Stored items
════════════════════

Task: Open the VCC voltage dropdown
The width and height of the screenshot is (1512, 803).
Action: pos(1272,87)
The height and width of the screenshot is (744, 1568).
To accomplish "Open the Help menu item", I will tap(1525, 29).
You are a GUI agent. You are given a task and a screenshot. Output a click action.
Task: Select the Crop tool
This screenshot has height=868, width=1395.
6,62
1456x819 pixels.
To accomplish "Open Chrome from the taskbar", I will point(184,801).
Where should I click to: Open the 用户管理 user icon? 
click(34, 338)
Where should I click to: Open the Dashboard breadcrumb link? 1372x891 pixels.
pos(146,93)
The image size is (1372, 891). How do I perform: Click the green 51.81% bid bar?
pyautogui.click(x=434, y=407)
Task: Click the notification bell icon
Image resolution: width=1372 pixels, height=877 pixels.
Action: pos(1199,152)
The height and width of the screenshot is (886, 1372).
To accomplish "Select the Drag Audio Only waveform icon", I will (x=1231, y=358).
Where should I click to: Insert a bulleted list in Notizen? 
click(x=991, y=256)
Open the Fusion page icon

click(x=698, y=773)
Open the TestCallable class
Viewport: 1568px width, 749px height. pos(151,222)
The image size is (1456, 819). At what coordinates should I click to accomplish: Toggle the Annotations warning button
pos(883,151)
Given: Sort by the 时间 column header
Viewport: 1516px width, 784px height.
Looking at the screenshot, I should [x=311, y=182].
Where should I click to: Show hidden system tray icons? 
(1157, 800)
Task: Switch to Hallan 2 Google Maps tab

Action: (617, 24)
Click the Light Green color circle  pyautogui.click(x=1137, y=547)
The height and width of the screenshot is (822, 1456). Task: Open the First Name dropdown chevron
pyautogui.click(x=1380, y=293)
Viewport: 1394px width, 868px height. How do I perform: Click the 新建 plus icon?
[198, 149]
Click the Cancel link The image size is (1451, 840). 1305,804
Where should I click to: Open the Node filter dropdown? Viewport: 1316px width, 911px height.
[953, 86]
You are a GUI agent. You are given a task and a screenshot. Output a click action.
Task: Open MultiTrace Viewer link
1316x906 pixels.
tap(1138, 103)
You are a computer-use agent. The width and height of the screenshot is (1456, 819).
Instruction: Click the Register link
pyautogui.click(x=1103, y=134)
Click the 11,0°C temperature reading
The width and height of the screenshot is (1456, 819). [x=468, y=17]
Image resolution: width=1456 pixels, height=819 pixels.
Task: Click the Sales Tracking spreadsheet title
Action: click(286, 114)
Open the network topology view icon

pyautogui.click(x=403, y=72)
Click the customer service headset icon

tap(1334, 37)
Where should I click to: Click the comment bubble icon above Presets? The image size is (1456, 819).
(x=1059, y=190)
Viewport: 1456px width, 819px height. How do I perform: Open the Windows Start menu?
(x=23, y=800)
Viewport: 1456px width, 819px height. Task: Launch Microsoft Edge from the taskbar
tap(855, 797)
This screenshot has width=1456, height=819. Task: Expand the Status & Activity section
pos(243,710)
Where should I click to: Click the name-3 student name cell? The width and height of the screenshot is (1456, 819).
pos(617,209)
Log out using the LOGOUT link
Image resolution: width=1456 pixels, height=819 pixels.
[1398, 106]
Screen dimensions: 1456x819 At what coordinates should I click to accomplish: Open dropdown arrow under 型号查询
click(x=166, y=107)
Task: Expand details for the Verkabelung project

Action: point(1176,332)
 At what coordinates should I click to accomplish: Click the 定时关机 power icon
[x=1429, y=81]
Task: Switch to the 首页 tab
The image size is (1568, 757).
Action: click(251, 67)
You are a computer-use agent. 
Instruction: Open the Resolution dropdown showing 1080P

════════════════════

▶ Activity:
Please print, exactly and with nothing else, the lines from the first line of the entries through the line containing "Task: Click the notification bell icon".

▶ Finished task:
Task: Open the VCC voltage dropdown
The width and height of the screenshot is (1512, 803).
Action: pos(1272,87)
The height and width of the screenshot is (744, 1568).
To accomplish "Open the Help menu item", I will tap(1525, 29).
You are a GUI agent. You are given a task and a screenshot. Output a click action.
Task: Select the Crop tool
This screenshot has height=868, width=1395.
6,62
1456x819 pixels.
To accomplish "Open Chrome from the taskbar", I will point(184,801).
Where should I click to: Open the 用户管理 user icon? 
click(34, 338)
Where should I click to: Open the Dashboard breadcrumb link? 1372x891 pixels.
pos(146,93)
The image size is (1372, 891). How do I perform: Click the green 51.81% bid bar?
pyautogui.click(x=434, y=407)
Task: Click the notification bell icon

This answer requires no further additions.